Records to process Start Marker

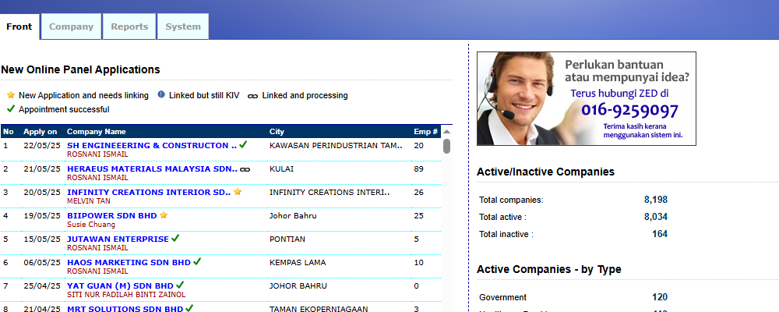Switch to the Company tab
The width and height of the screenshot is (779, 312).
point(71,27)
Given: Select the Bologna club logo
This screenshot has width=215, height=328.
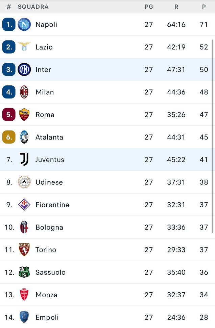Looking at the screenshot, I should point(24,227).
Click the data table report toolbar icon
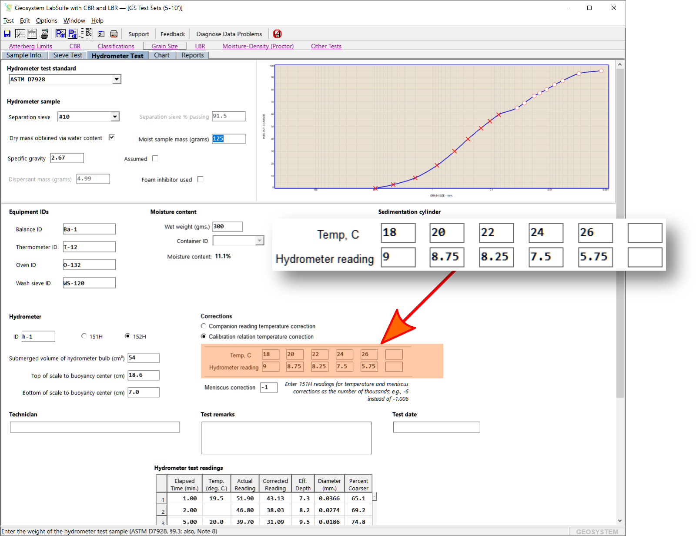This screenshot has width=696, height=536. tap(32, 34)
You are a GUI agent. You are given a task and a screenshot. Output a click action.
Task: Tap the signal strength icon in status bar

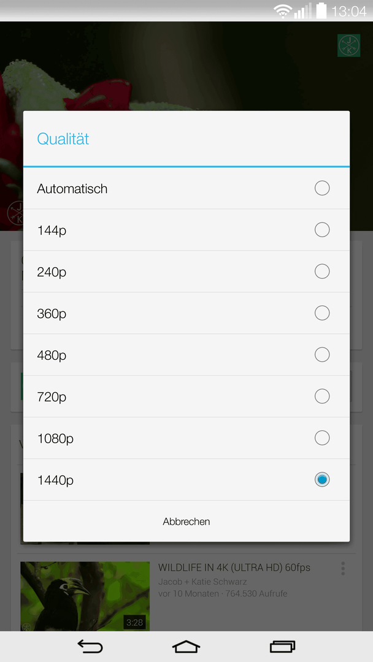click(x=303, y=10)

Records to process End Marker

=== Exercise directions ===
Return the lines from the one that contains "You are a GUI" through the final line of the listing above, inclusive. Transcribe them exactly and drop the pictures.

=== Task solution ===
You are a GUI agent. You are given a task and a screenshot. Output a click action.
Task: Tap the signal strength icon in status bar

click(x=303, y=10)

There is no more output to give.